Semiconductor nanowire based optoelectronic devices: Physics, simulation and design

To address the major challenges in continuing the CMOS technology scaling, a wide variety of technologies are pursued by researchers. One of the promising technologies that are being intensively studied worldwide to develop nanoscale optoelectronic devices is the nanowire based technology. To fully explore the potential of this new technology, theoretical understanding of the behaviors and performances of the nanowire based devices is critically important.;We have pursued model development and computer-aided numerical simulations to investigate the properties of nanowire based p-n homo junctions, nanowire-metal contacts and double heterostructures (DH) for development of optoelectronic devices. Due to the reduced cross-section of the junctions, nanowire based devices exhibit qualitatively different properties from those of bulk cases. These include weaker electrostatic screening and stronger fringing field effects.;First the fringing field effects present in p-n junctions of nanowires and nanowire arrays have been studied. It was found that the depletion width increases as the nanowire radius shrinks. Also the fringing field effects on electrical contact resistivity of semiconductor nanowire-metal contacts have been examined for different contact geometries. It is shown that the contact resistivity increases as the nanowire radius decreases due to fringing field effects.

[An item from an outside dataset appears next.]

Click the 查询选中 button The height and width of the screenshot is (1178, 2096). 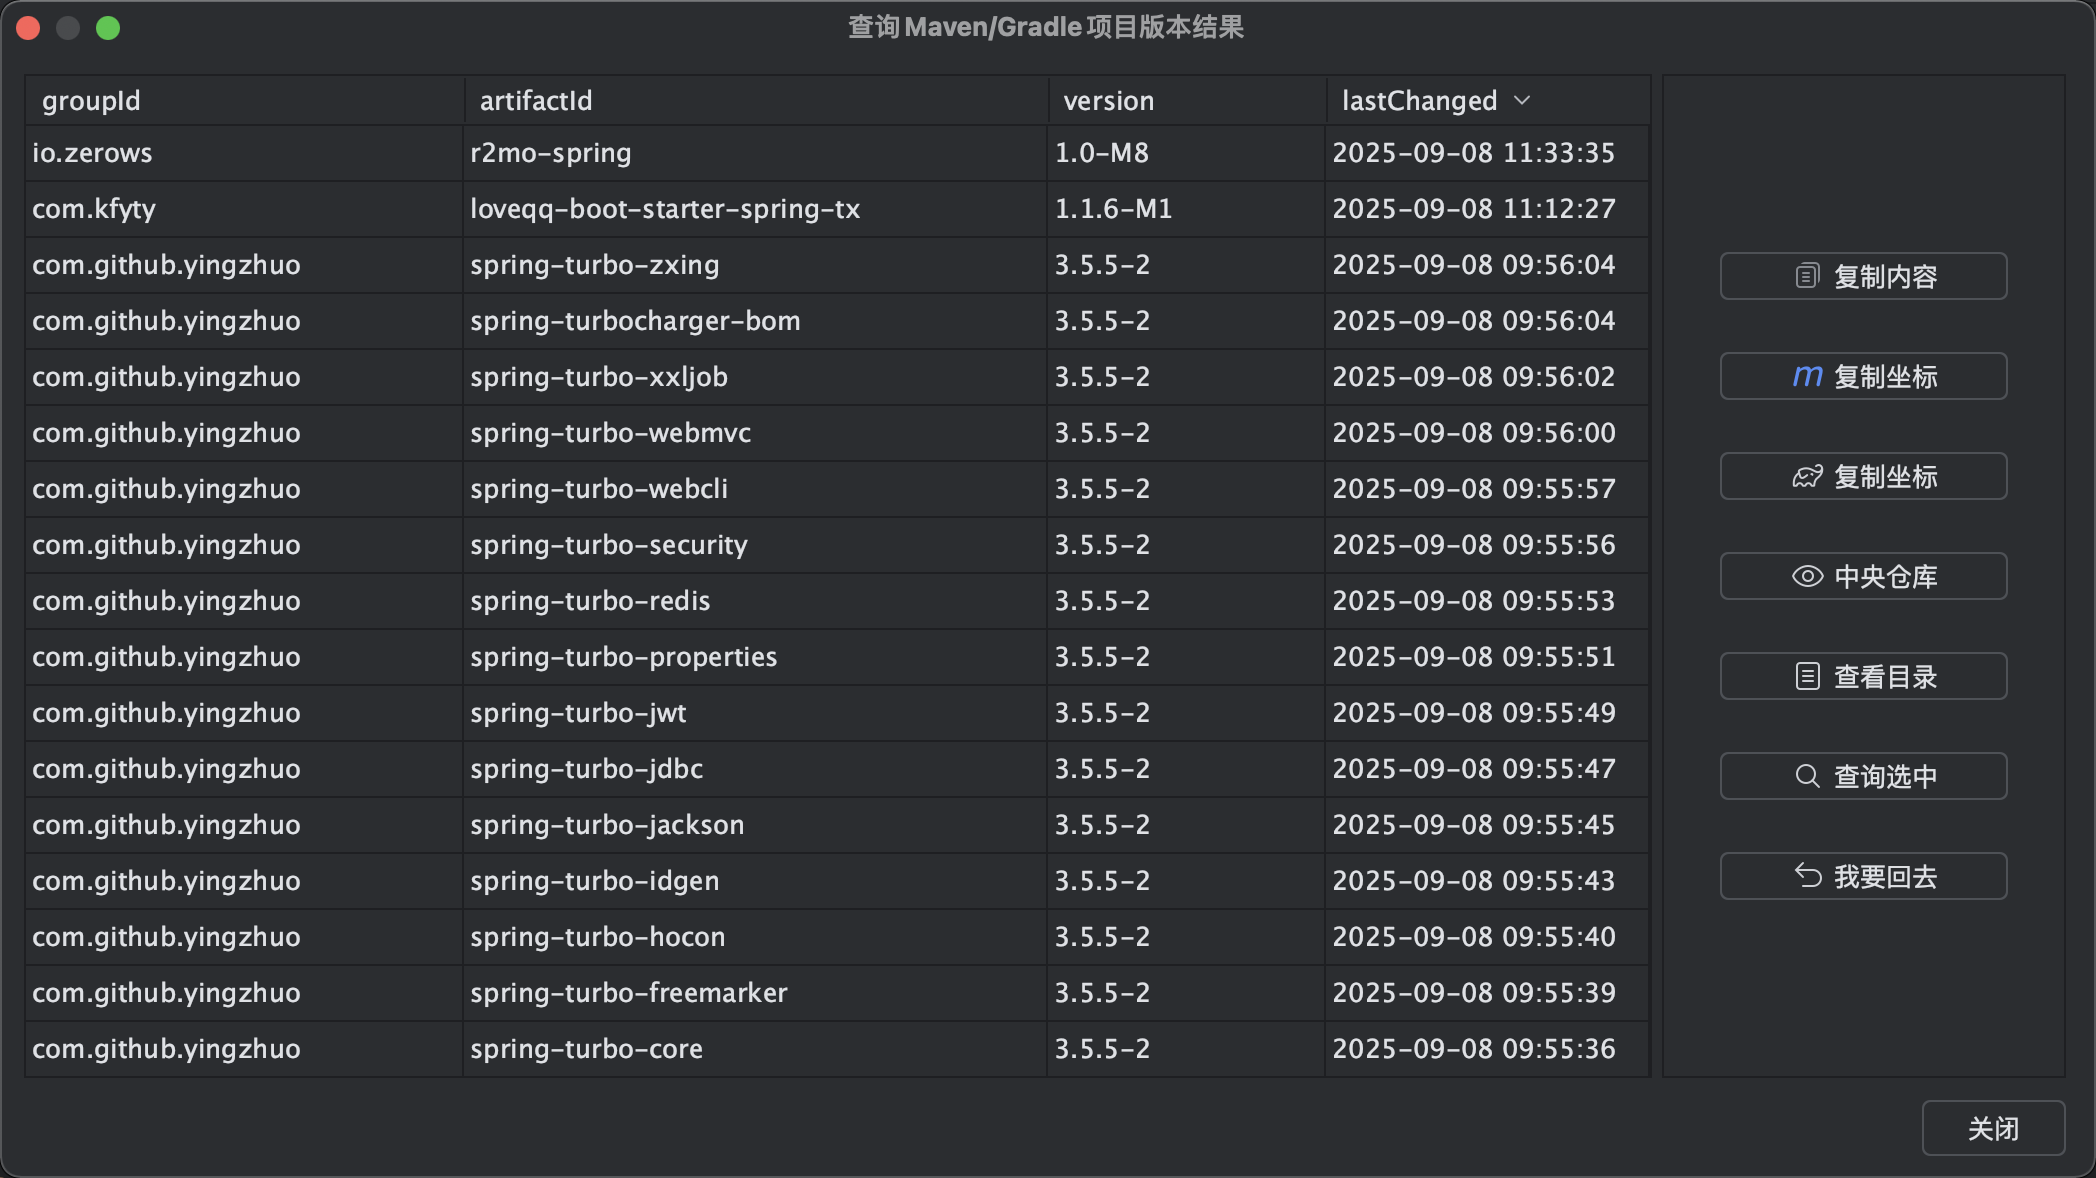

This increase is more significant for nanowire-3D metal contacts than for nanowire-1D metal contacts, and is more significant at low temperatures than at high temperatures. Finally the fringing field effects in nanowire based DH have been analyzed. In general, the junction depletion width in the active region increases for nanowire based DH devices. Such effect becomes more significant as the nanowire radius shrinks. Under the forward bias condition, the overall depletion phenomenon becomes suppressed; therefore the fringing field induced difference also becomes less significant. The results can be used to guide the design and fabrications of nanowire based DH lasers.